What is being asked:
What is needed is the run of lines from the one with "Click the data" through the close of the data, set down exactly.

[Dataset entries]
◇ ◇ ◇ ◇
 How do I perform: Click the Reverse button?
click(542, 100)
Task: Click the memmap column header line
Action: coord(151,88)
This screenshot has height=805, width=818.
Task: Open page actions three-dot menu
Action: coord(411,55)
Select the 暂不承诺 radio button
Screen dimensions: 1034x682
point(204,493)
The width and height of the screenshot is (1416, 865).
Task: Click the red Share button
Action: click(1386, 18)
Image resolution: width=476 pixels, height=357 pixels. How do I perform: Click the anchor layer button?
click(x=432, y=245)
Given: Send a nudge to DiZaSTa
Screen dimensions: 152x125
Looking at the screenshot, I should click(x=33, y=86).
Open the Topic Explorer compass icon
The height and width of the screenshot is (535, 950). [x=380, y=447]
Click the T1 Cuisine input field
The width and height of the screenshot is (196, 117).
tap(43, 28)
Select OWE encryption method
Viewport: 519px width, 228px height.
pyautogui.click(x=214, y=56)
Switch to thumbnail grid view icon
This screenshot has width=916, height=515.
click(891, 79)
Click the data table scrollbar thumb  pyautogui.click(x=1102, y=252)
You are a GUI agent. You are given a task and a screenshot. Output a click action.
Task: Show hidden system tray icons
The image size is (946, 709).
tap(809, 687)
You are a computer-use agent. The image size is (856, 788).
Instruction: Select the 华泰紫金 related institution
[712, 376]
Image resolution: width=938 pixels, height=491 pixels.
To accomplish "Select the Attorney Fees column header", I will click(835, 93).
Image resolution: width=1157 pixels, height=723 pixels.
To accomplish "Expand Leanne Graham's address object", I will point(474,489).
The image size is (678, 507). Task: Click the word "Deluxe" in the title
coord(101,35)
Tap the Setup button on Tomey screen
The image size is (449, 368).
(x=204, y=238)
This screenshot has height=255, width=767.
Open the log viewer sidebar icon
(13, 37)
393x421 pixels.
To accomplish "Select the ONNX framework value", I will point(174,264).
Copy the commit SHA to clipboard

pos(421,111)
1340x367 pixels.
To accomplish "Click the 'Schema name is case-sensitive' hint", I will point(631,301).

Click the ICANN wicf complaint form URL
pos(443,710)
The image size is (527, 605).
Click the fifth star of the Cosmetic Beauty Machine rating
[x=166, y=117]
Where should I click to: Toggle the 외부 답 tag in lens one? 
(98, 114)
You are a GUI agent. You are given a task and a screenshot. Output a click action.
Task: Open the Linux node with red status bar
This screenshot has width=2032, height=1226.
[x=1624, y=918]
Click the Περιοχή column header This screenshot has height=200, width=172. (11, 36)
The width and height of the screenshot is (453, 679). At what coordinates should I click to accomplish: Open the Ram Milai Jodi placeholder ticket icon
◇ ◇ ◇ ◇
Response box:
Click the data table scrollbar thumb  pyautogui.click(x=1102, y=252)
You are a GUI agent. You are given a task and a screenshot. Output a click action.
Task: Show hidden system tray icons
The image size is (946, 709).
tap(809, 687)
You are a computer-use agent. The image size is (856, 788).
Instruction: Select the 华泰紫金 related institution
[712, 376]
Image resolution: width=938 pixels, height=491 pixels.
To accomplish "Select the Attorney Fees column header", I will click(835, 93).
Image resolution: width=1157 pixels, height=723 pixels.
To accomplish "Expand Leanne Graham's address object", I will point(474,489).
The image size is (678, 507). Task: Click the word "Deluxe" in the title
coord(101,35)
Tap the Setup button on Tomey screen
The image size is (449, 368).
(x=204, y=238)
This screenshot has height=255, width=767.
Open the log viewer sidebar icon
(13, 37)
393x421 pixels.
To accomplish "Select the ONNX framework value", I will point(174,264).
Copy the commit SHA to clipboard

pos(421,111)
1340x367 pixels.
To accomplish "Click the 'Schema name is case-sensitive' hint", I will point(631,301).

Click the ICANN wicf complaint form URL
pos(443,710)
The image size is (527, 605).
Click the fifth star of the Cosmetic Beauty Machine rating
[x=166, y=117]
Where should I click to: Toggle the 외부 답 tag in lens one? 
(98, 114)
You are a GUI agent. You are given a task and a screenshot. Output a click action.
Task: Open the Linux node with red status bar
This screenshot has width=2032, height=1226.
[x=1624, y=918]
Click the Περιοχή column header This screenshot has height=200, width=172. (11, 36)
The width and height of the screenshot is (453, 679). At what coordinates should I click to accomplish: Open the Ram Milai Jodi placeholder ticket icon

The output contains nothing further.